### EXERCISE
Give back the entire listing verbatim.
• • •
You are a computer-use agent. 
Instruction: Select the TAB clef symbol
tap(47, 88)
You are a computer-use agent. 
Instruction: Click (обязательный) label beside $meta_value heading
• • •
### YOUR SOLUTION
You are a computer-use agent. 
Instruction: Select the TAB clef symbol
tap(47, 88)
You are a computer-use agent. 
Instruction: Click (обязательный) label beside $meta_value heading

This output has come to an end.